= Yiyang Town =

Historic town in Hunan, China

Yiyang Town (宜阳镇 (Yíyáng Zhèn)) is a historic town and the former county seat of Changning City in Hunan, China. The town was established in 1935 and it was divided into 3 subdistricts and ceased to be as a separate town in 2008. It had an area of 67.5 km2 with a population of 67,354 (as of 2000 census). It had 19 villages and 13 communities under its jurisdiction in 2007.

==History==
The town of Yiyang was established in 1935. From 1949 to 1952, it was a part of the first district in Changning County, and Chengguan Town (城关镇) was established in 1953. The town of Chengguan was reorganized as Hongqi People's Commune (红旗人民公社) in 1958 and Chengguan Town was restored in 1961. In May 1995, the town of Chengguan was renamed to Yiyang. Villages of Dali (大立), Wanshou (万寿) and Jinqiao (金桥) from the former Tonghuang Township (桐黄乡), villages of Huxi (虎溪), Tangshan (塘山), Lianhua (莲花) and Huangzhi (黄枝) from Zhengtong Township (正峒乡), villages of Xialian (夏联) and Chajian (茶箭) from Qutan Township (曲潭乡) and villages of Qingshi (青市) and Qushi (曲市) from Yaotang Township (瑶塘乡), the 11 villages were placed under the jurisdiction of Yiyang Town. Its area expanded from 16.51 km2 to 67.5 km2.

In 1998, the town had 20 villages under its jurisdiction. In 2000, it was divided into 19 villages and 13 communities, 186 villager's groups and 68 residential groups; there were 25,172 households with a population of 71,758. As of 2000 census, it had a population of 67,354. The town of Yiyang was divided into 3 subdistricts of Peiyuan, Quanfeng and Yiyang in 2008.

§ Given data:
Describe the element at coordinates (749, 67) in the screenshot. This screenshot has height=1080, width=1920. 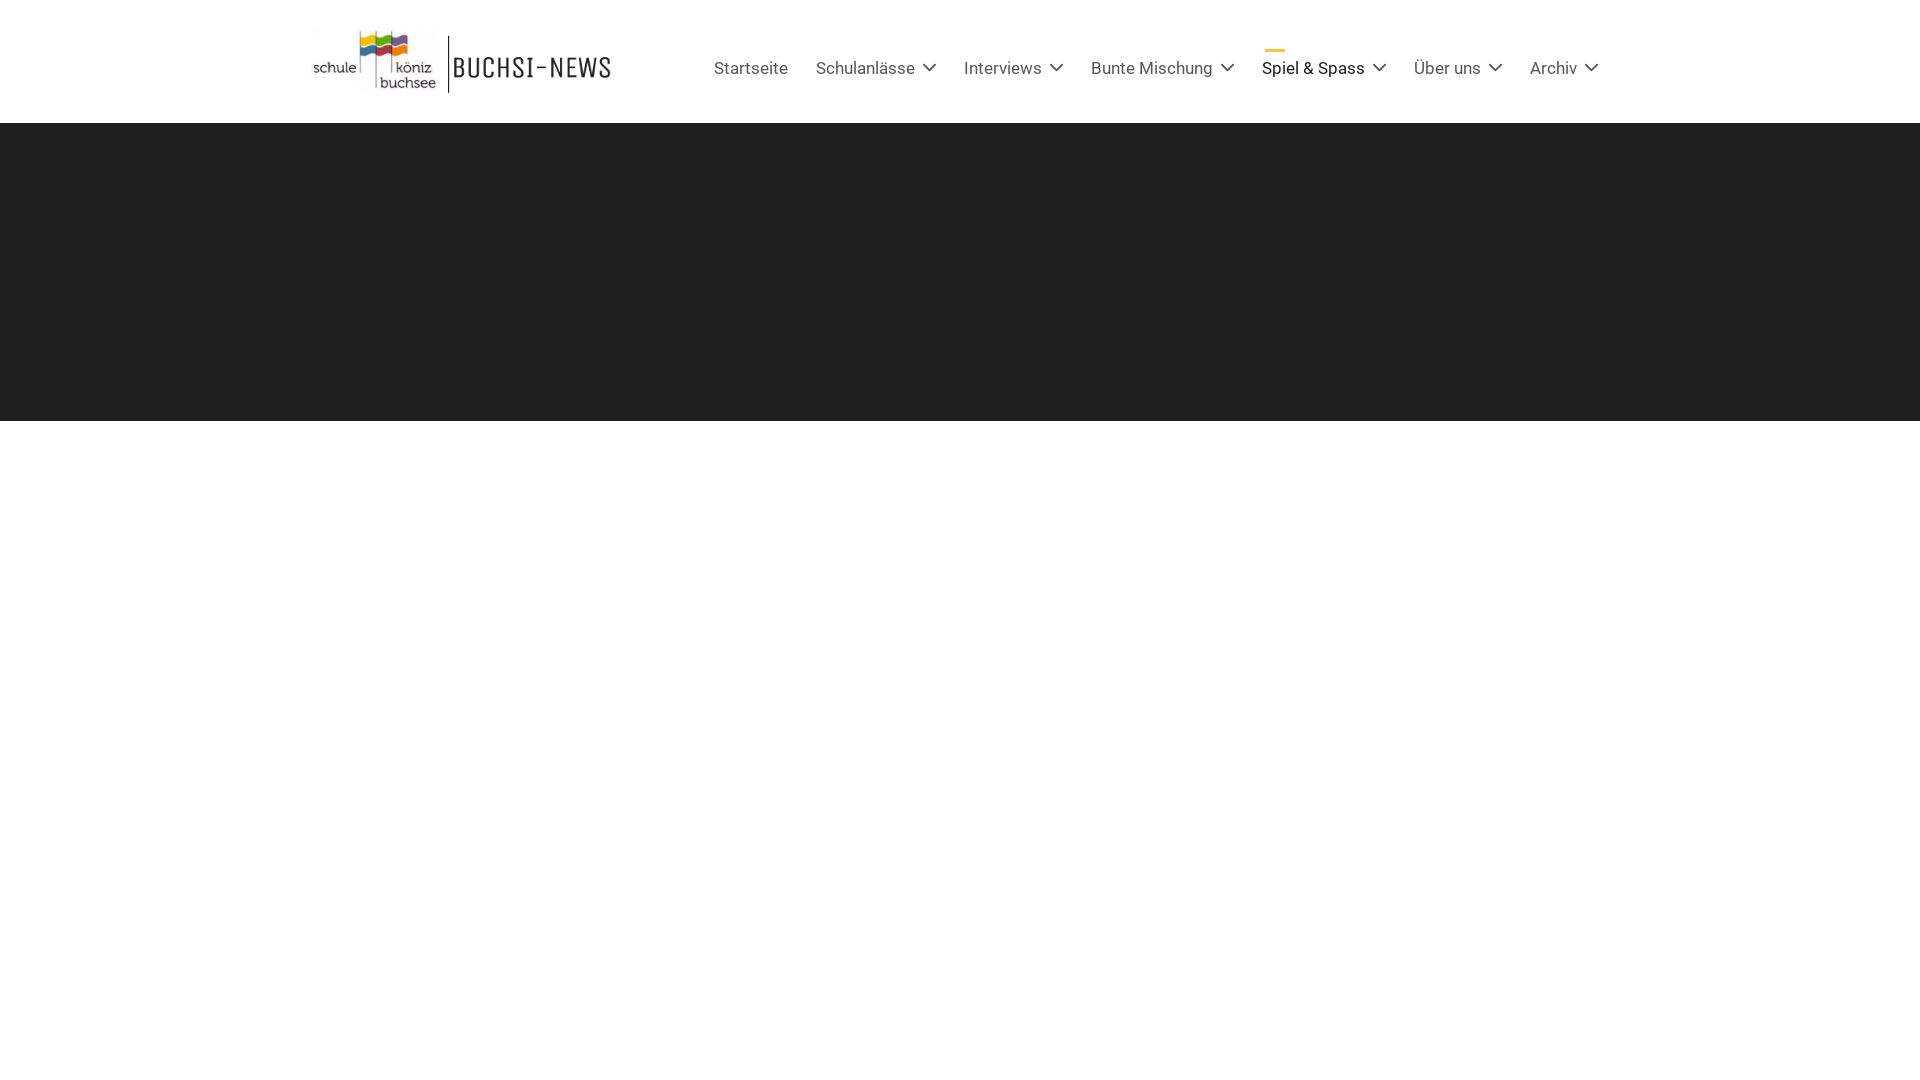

§ Given instruction: Rewrite the stretch of the Yiyang Town passage from "In 1998, the" through "Yiyang in 2008.", putting "families" in place of "households".

§ Exercise result:
In 1998, the town had 20 villages under its jurisdiction. In 2000, it was divided into 19 villages and 13 communities, 186 villager's groups and 68 residential groups; there were 25,172 families with a population of 71,758. As of 2000 census, it had a population of 67,354. The town of Yiyang was divided into 3 subdistricts of Peiyuan, Quanfeng and Yiyang in 2008.